COVID-19 Affects Airborne Weather Forecasting
If you’ve noticed the local forecast is a little shakier than usual, you can indirectly blame the pandemic. The drastic reduction in air traffic has curtailed the flow of information…
If you’ve noticed the local forecast is a little shakier than usual, you can indirectly blame the pandemic. The drastic reduction in air traffic has curtailed the flow of information from weather sensors attached to 350 of airliners as part of their Aircraft Communications Addressing and Reporting System or ACARS. The main role of ACARS is to report aircraft health and flight data to headquarters but the weather data also goes to forecasters and researchers. The data flow has declined up to 75 percent according to a study released by the American Geophysical Union.

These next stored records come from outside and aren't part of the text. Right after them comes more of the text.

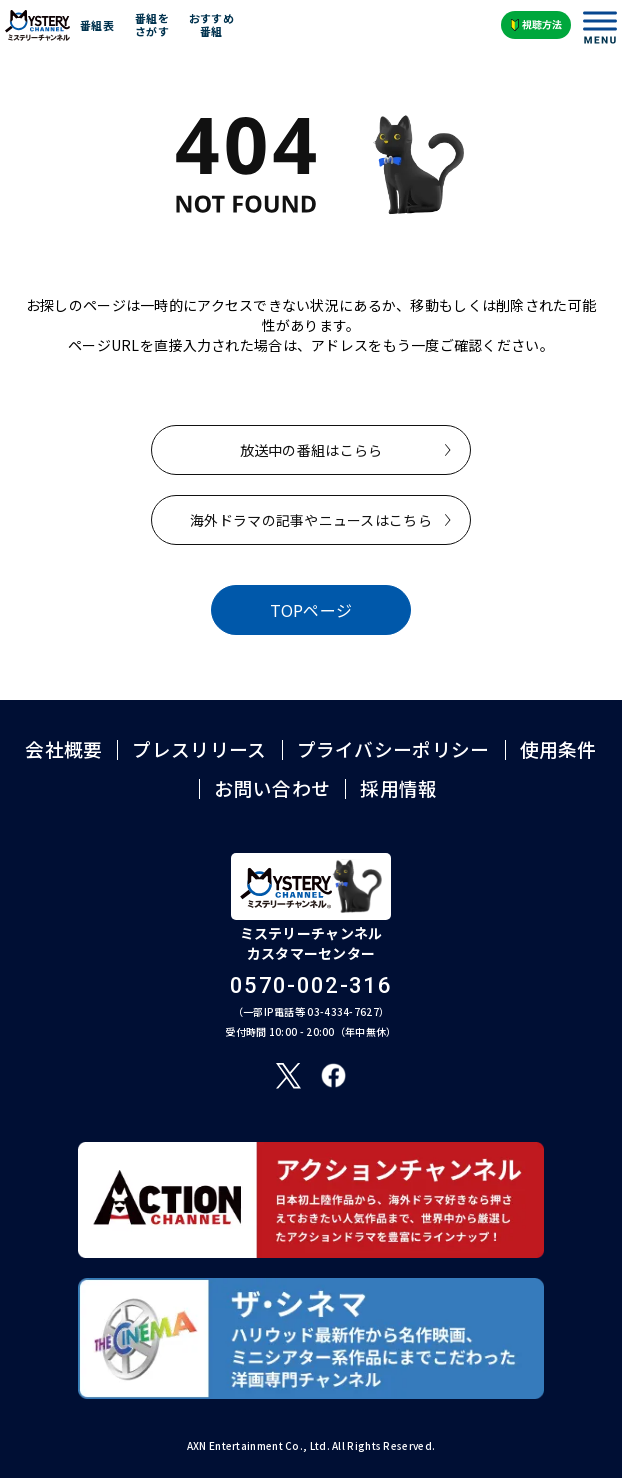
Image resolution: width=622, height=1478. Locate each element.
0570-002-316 (311, 985)
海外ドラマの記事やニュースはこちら (311, 520)
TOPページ (311, 610)
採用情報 (398, 788)
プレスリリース (199, 749)
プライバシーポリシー (393, 749)
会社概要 (63, 749)
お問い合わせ (272, 788)
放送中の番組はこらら (311, 450)
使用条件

The ACARS data is a relatively small part of the overall weather forecast picture, but its absence has been felt according to a study by the Lancaster Environment Center at Lancaster University in the U.K. "This is just one tool in the toolbox," Greg Hanson, a spokesman for the National Weather Service (NWS) in Boulder, told the local NBC affiliate. "The backbone of these computer models are the weather balloons that we release twice a day.” Nevertheless, it would appear temperature readings in the upper atmosphere are off by as much as three degrees because of the absence of airliner data. Cruise ships also provide weather data and few of those have sailed since March.